The following relevant facts are set forth in the Appellate Court’s opinion. ‘‘[This appeal] arise[s] from a series of postjudgment motions related to the parties’ 2007 dissolution of marriage. The plaintiff and [the] defendant were married on August 29, 1981. During their twenty-six year marriage, the parties had three children. In 2005, the plaintiff initiated an action for dissolution of marriage. On December 31, 2007, the court rendered judgment dissolving the marriage . . . and entered various orders.

‘‘In the dissolution judgment, the court made several relevant factual findings. The court found that the defendant was a vice president at Electric Boat [Corporation], earning a base salary of $225, 420, an annual bonus, stock options, restricted stock awards, and a pension. The court found that the plaintiff was a highly skilled and capable corporate attorney, who in the past had sometimes earned in excess of the defendant’s salary. In the years leading up to the divorce, the plaintiff had worked part-time in order to be the primary care-giver to their three children. Despite working part-time, she had been able to earn gross income of $78, 500 from mid-July, 2007, through December 12, 2007.

‘‘The court issued various orders in connection with the dissolution judgment, including child custody, division of assets of the marriage, and alimony and child support. First, the dissolution judgment set out a parent-ing plan regarding the parties’ two minor children. The parties were to share joint legal custody of the children, but the plaintiff’s home would serve as the children’s primary residence. Next, the dissolution judgment ordered the defendant to pay the plaintiff $439 per week in child support for the parties’ two minor children. The dissolution judgment also ordered the parties to each pay 50 percent of the cost of the children’s child care, their after school care and transportation, and their private school tuition. The judgment ordered the parties to share all costs over $150 for the children’s extracurricular activities, while the plaintiff was ordered to pay for all costs under $150.

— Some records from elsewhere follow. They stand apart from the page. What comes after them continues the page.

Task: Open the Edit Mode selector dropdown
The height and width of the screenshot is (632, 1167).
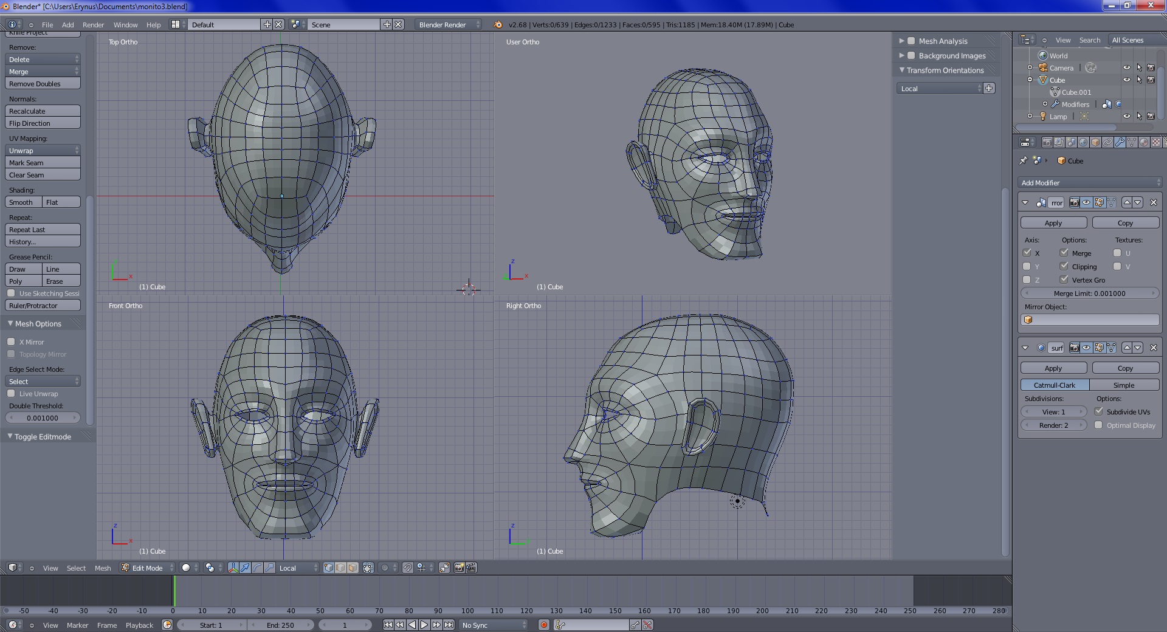Action: (x=147, y=568)

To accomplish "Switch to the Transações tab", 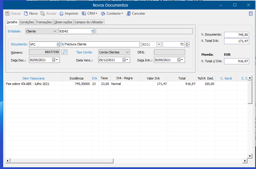I will (x=44, y=22).
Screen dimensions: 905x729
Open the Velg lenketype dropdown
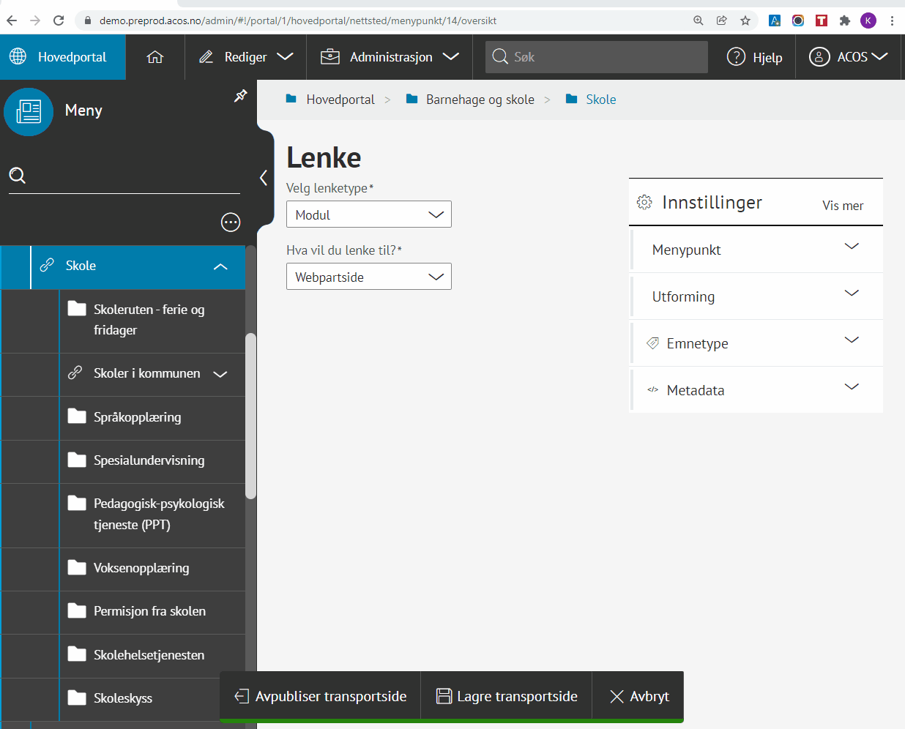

‘‘The dissolution judgment also awarded alimony to the plaintiff in the amount of $900 per week for a period of fourteen years. This order was modifiable, but not terminable, upon the plaintiff’s remarriage or cohabitation. [In addition] [t]he court awarded the plaintiff . . . [an irrevocable 50 percent interest in all stock options awarded, granted or otherwise credited to the defendant as of the date of dissolution and] an irrevocable interest in the defendant’s future annual employment bonuses, executive stock options, and awards of restricted stock. [Specifically] [t]he plaintiff was to receive 50 percent of the defendant’s bonuses, stock options, and restricted stock awarded in 2008, 2009, and 2010. The plaintiff was to then receive 40 percent of the defendant’s bonuses [future stock options, and restricted stock awarded] in 2011, 2012, and 2013, and . . . 30 percent [of the defendant’s bonuses, future stock options, and restricted stock] awarded to him in each year from 2014 through 2021. [The trial court added in its memorandum of decision issued in connection with the dissolution judgment that ‘[a]ll stock options that have been awarded, granted or otherwise credited to the defendant prior to the dissolution of marriage shall be divided as part of the property settlement and shall not be alimony or child support.’]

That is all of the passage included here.